» EXERCISE DIRECTIONS
Every line from the one with "[Search] (154, 11)" through the end of the records below should be restated word for word, and nothing outside that span.

[Stored items]
• • • •
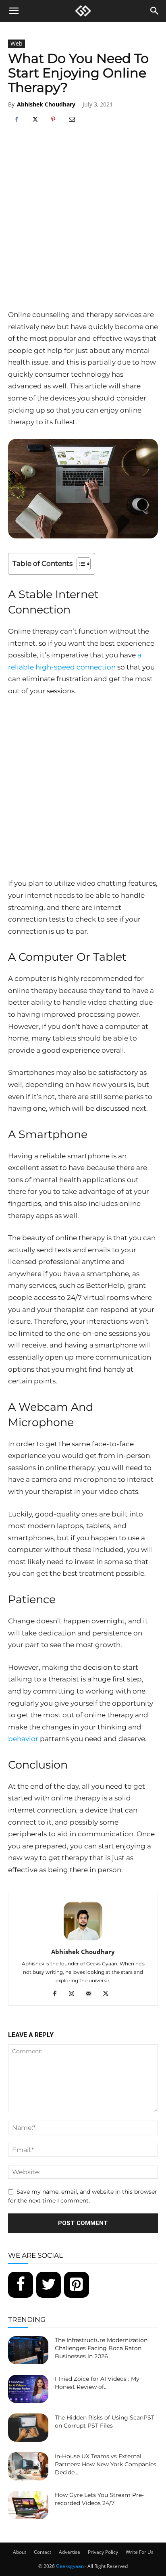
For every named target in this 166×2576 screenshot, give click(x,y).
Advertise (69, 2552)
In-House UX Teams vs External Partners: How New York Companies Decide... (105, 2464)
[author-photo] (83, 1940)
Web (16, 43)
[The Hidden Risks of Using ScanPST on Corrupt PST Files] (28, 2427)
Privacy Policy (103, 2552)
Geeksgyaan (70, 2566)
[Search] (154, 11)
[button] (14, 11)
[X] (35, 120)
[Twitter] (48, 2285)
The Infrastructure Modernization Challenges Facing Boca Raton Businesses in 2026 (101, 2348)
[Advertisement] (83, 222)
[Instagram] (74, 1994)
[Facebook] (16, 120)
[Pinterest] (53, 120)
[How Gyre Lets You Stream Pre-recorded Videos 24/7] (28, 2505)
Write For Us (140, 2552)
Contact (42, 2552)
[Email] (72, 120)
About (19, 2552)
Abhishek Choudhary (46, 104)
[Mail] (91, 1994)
• • • •
» OUTPUT FOR THIS TASK
[Search] (154, 11)
[button] (14, 11)
[X] (35, 120)
[Twitter] (48, 2285)
The Infrastructure Modernization Challenges Facing Boca Raton Businesses in 2026 (101, 2348)
[Advertisement] (83, 222)
[Instagram] (74, 1994)
[Facebook] (16, 120)
[Pinterest] (53, 120)
[How Gyre Lets You Stream Pre-recorded Videos 24/7] (28, 2505)
Write For Us (140, 2552)
Contact (42, 2552)
[Email] (72, 120)
About (19, 2552)
Abhishek Choudhary (46, 104)
[Mail] (91, 1994)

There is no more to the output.